M10 Phase 3: OpenRC Boot — From Manual Init to a Real Service Manager

Phase 2 got BusyBox init running with hardcoded mount commands in /etc/inittab. Phase 3 replaces that with Alpine's OpenRC service manager — the first real service supervisor to run on Kevlar.

What is OpenRC?

OpenRC is Alpine Linux's service manager. Unlike systemd, it is not a daemon — it runs, starts services for a given runlevel, and exits. BusyBox init remains PID 1 and invokes OpenRC via inittab:

::sysinit:/sbin/openrc sysinit
::sysinit:/sbin/openrc boot
::wait:/sbin/openrc default
::respawn:/sbin/getty -L 115200 ttyS0 vt100
::shutdown:/sbin/openrc shutdown

OpenRC processes each runlevel in order, starting services like devfs, dmesg, hostname, and bootmisc. Each service is a shell script in /etc/init.d/ executed by /sbin/openrc-run.

The musl ABI wall

The first attempt crashed immediately — every OpenRC process got SIGSEGV after dynamic linking completed. Syscall tracing showed all libraries loaded successfully, relocations applied, then instant crash at the first instruction of main().

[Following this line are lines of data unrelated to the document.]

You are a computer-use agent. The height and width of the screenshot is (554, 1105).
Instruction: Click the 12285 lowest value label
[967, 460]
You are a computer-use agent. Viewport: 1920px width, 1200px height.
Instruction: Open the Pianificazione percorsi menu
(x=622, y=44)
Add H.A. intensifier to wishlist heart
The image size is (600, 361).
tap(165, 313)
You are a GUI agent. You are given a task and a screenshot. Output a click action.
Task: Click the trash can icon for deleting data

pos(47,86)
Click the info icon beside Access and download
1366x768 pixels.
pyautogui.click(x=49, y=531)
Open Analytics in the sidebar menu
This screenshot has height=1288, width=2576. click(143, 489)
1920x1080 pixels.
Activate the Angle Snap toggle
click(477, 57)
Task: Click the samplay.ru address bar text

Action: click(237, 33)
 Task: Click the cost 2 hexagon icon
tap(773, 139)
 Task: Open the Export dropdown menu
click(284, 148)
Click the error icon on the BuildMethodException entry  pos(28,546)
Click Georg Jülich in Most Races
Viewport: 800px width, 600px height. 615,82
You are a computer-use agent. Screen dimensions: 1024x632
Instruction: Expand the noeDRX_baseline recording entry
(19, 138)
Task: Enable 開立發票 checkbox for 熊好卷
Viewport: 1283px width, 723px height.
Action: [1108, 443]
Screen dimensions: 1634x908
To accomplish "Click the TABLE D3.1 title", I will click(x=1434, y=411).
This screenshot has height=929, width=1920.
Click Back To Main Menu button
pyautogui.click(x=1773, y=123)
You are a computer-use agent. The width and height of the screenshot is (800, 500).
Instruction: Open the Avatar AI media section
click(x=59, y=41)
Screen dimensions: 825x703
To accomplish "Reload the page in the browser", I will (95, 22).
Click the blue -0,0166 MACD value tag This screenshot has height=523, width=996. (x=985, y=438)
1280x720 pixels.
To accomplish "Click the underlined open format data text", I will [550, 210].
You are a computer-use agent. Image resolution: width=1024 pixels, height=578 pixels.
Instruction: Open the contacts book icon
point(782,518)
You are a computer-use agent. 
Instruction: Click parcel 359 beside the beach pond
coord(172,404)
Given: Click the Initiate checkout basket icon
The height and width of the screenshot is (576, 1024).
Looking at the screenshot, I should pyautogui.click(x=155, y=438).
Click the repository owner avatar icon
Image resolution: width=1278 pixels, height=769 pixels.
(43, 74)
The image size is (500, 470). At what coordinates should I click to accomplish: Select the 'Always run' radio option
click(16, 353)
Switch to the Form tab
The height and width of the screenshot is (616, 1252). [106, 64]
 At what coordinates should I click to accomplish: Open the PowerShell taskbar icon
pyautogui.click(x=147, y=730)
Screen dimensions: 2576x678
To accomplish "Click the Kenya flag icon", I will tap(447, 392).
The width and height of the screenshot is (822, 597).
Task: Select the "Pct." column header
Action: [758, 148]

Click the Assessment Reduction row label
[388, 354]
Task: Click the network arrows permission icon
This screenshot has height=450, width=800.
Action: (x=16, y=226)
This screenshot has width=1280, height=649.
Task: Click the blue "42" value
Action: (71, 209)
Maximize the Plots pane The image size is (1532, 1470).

The root cause: a musl libc version mismatch. Our initramfs shipped musl 1.1.24 (from the Ubuntu 20.04 Docker base), but OpenRC was compiled on Alpine 3.21 against musl 1.2.5. The musl 1.2 series changed time_t from 32-bit to 64-bit and reworked internal TLS layout — a hard ABI break.

The fix: upgrade all Docker build stages from Ubuntu 20.04 to 24.04, which ships musl 1.2.4 (ABI-compatible with Alpine's 1.2.5). This also required:

  • BusyBox 1.36.1 -> 1.37.0 — the tc applet used CBQ kernel structs removed from newer linux-libc-dev headers
  • Adding binutils to musl-only build stages — Ubuntu 24.04's musl-tools no longer transitively depends on the assembler
  • Pinning systemd v245 build to 20.04 — its meson.build uses operators removed in meson >= 1.0

Real mknod (the critical path)

OpenRC's devfs service mounts a fresh tmpfs on /dev then calls mknod to recreate device nodes. Our previous stub (SYS_MKNOD => Ok(0)) returned success without creating anything, so /dev/console vanished after the devfs service ran.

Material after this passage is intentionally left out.